Дело не в том, что эта подробность мелка. В понятие «крупной» и «мелкой» детали в художественной системе вкладывается значение иное, чем в эмпирической действительности; масштаб художественный несоотносим с масштабом реальным. Дело в том, что подробность эта не значима ни социально (как pince-nez, папиросы), ни портретно-психологически (как бледность, черные брови, произношение в нос, толстые журналы и т. п.). Она – знак того же случайностного изображения, которое мы видели в других видах текста.

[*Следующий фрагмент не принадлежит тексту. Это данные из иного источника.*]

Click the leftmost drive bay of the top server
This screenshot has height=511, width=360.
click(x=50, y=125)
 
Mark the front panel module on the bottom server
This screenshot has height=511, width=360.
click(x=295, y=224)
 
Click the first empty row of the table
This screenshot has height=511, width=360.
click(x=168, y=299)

Примерами таких характеристик могут служить приведенные выше (см. гл. IV, 2) отрывки из «Палаты № 6». Эти характеристики относятся к центральным героям; кузина Рита – персонаж второстепенный. Случайностный способ у Чехова универсален; он не зависит от места персонажа в иерархии действующих лиц произведения.

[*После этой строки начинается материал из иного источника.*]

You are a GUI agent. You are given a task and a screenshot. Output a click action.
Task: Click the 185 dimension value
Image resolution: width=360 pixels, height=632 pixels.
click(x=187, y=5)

Классический образец строго целесообразной предметной характеристики – Гоголь. Сам Гоголь говорил, что он собирает «все тряпье, которое кружится ежедневно вокруг человека» [119]. Но это было не «всё», а, так сказать, характеристическое тряпье; каждый предмет – «говорящая» деталь. «Стол, кресла, стулья – все было самого тяжелого и беспокойного свойства, – словом, каждый предмет, каждый стул, казалось, говорил: „и я тоже Собакевич!“ или: „и я тоже очень похож на Собакевича!“» («Мертвые души»). «Сущность художественной рисовки у Гоголя, – писал В. Розанов, – заключалась в подборе к одной избранной, как бы тематической черте создаваемого образа других все подобных же, ее только продолжающих и усиливающих черт, с строгим наблюдением, чтобы среди их не замешалась хоть одна, дисгармонирующая им или просто с ними не связанная черта (в лице и фигуре Акакия Акакиевича нет ничего не безобразного, в характере – ничего не забитого)» [120].